Questions fréquentes

Qui était Antoni Gaudí ?
Antoni Gaudí (1852-1926) est l'architecte le plus célèbre du modernisme catalan. On lui doit la Sagrada Família, la Casa Batlló, la Casa Milà et le parc Güell, à Barcelone. Son style, inspiré de la nature, est inimitable. Il est mort le 10 juin 1926 après avoir été renversé par un tramway.
Pourquoi la Sagrada Família n'est-elle toujours pas terminée ?
Le chantier, lancé à la fin du XIXe siècle, avance au rythme des dons et des entrées payantes, ce qui explique sa durée exceptionnelle. Sa tour de Jésus, haute de 172,5 mètres, en fait déjà l'église la plus haute du monde. La basilique reste en travaux à l'intérieur.
Combien de touristes Barcelone accueille-t-elle ?
Barcelone a reçu environ 15 millions de touristes en 2024, soit près de dix fois sa population. À l'échelle du pays, l'Espagne a enregistré un record de 94 millions de visiteurs internationaux la même année.
Quelles mesures Barcelone prend-elle contre le surtourisme ?
La municipalité prévoit d'interdire d'ici 2028 les quelque 10 000 locations touristiques de courte durée, une mesure validée par le Tribunal constitutionnel espagnol.

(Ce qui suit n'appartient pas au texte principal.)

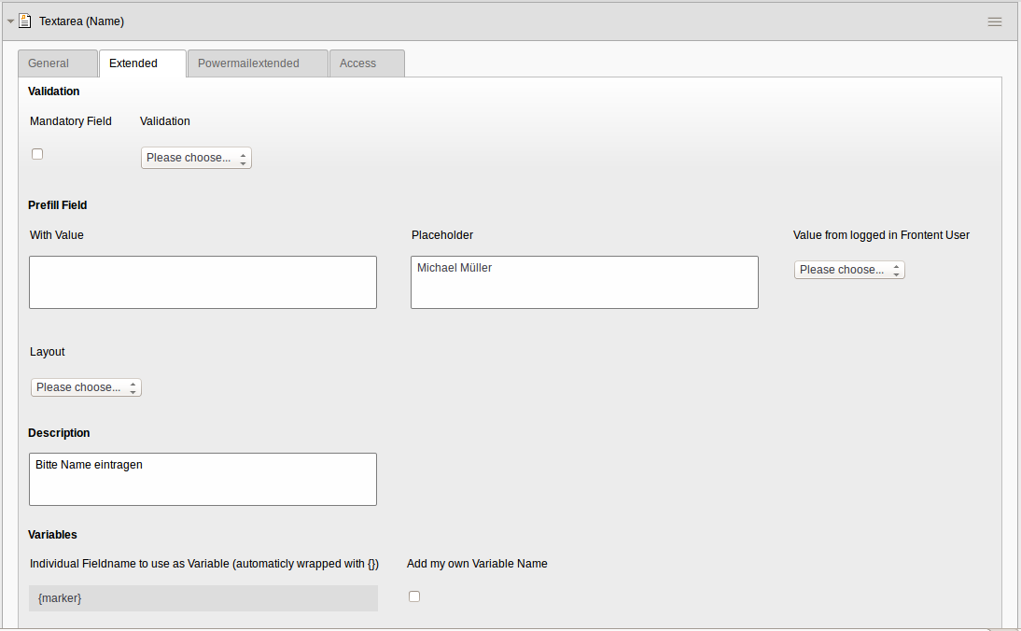1021x631 pixels.
Task: Open Value from logged in Frontent User dropdown
Action: pos(849,270)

Elle augmente aussi la taxe de séjour, qui passe progressivement de 4 à 8 euros, et réduit le nombre de croisiéristes admis.
Antoni Gaudí va-t-il être béatifié ?
Le Vatican l'a déclaré « vénérable », une étape préalable à la béatification, et sa commission médicale étudie un possible miracle. Une association catalane milite depuis 1992 pour sa reconnaissance comme bienheureux. Le 10 juin 2026, jour du centenaire de sa mort, le pape Léon XIV a célébré une messe dans la basilique et béni la tour de Jésus.